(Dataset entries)
+---+
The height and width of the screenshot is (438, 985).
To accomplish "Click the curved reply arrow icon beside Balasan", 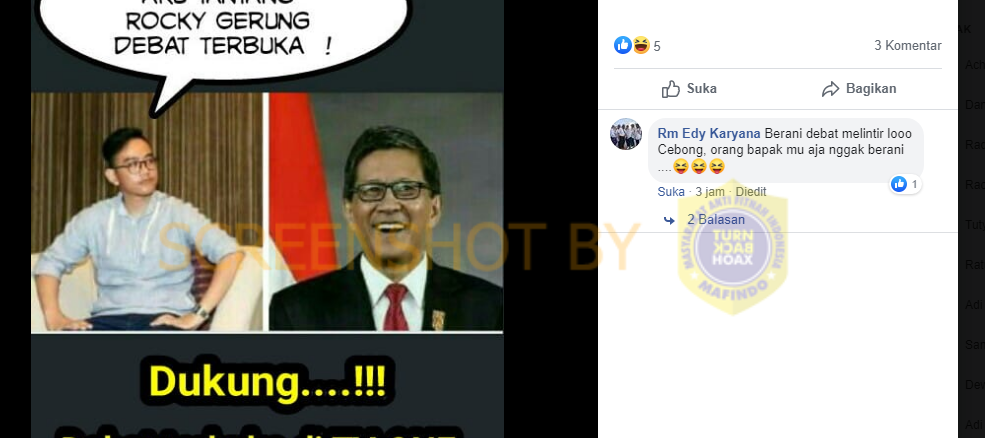I will (x=669, y=221).
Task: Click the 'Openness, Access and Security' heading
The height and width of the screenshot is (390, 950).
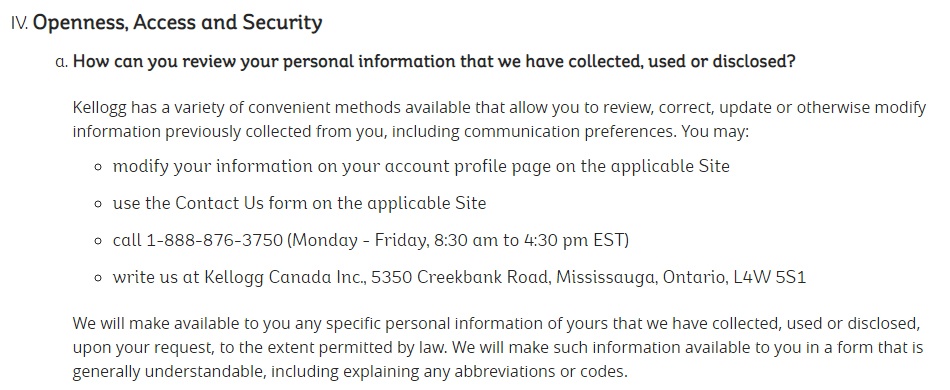Action: (x=178, y=22)
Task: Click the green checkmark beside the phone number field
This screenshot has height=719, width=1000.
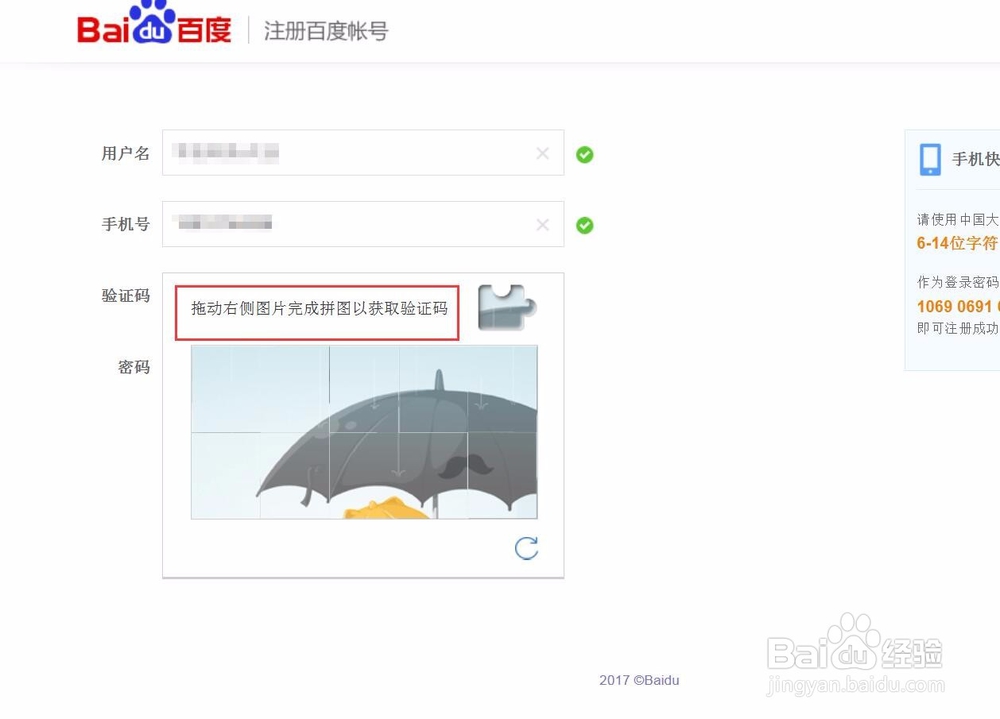Action: pos(584,225)
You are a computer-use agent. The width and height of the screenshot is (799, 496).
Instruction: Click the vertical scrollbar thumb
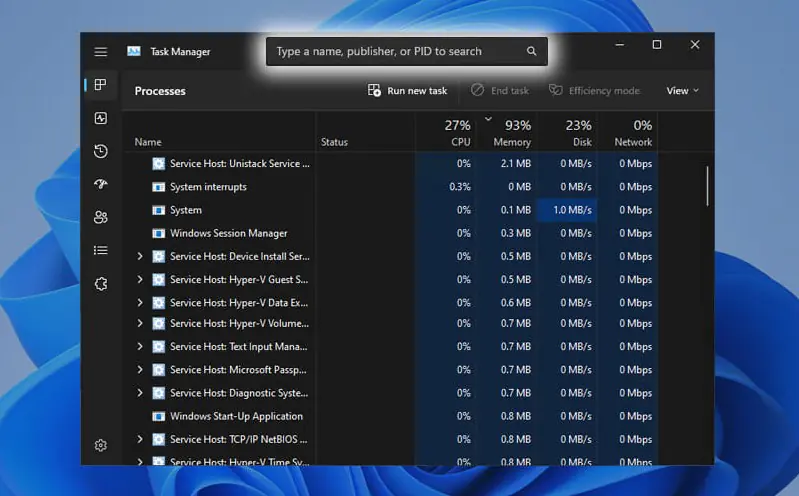(707, 185)
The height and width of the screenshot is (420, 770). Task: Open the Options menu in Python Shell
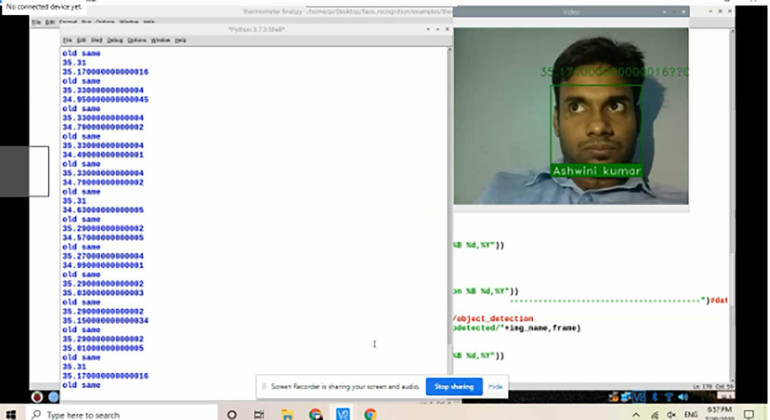[x=136, y=40]
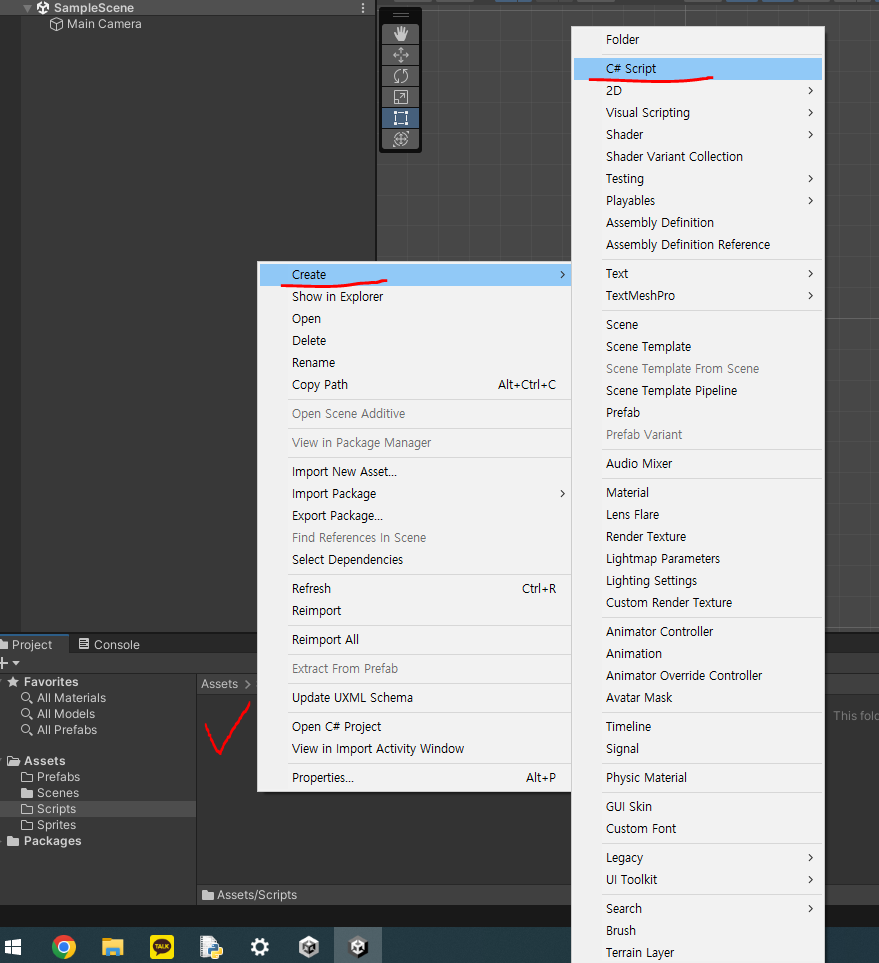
+---+
Please transcribe, with no additions, the lines starting at the one that contains "The height and width of the screenshot is (390, 950)." and running through the last line of the entries, inclusive. Leave the pictures out.

EXERCISE RESPONSE –
The height and width of the screenshot is (390, 950).
Action: (x=178, y=22)
Task: Click the green checkmark beside the phone number field
This screenshot has height=719, width=1000.
Action: pos(584,225)
You are a computer-use agent. The width and height of the screenshot is (799, 496).
Instruction: Click the vertical scrollbar thumb
(707, 185)
The height and width of the screenshot is (420, 770). Task: Open the Options menu in Python Shell
[x=136, y=40]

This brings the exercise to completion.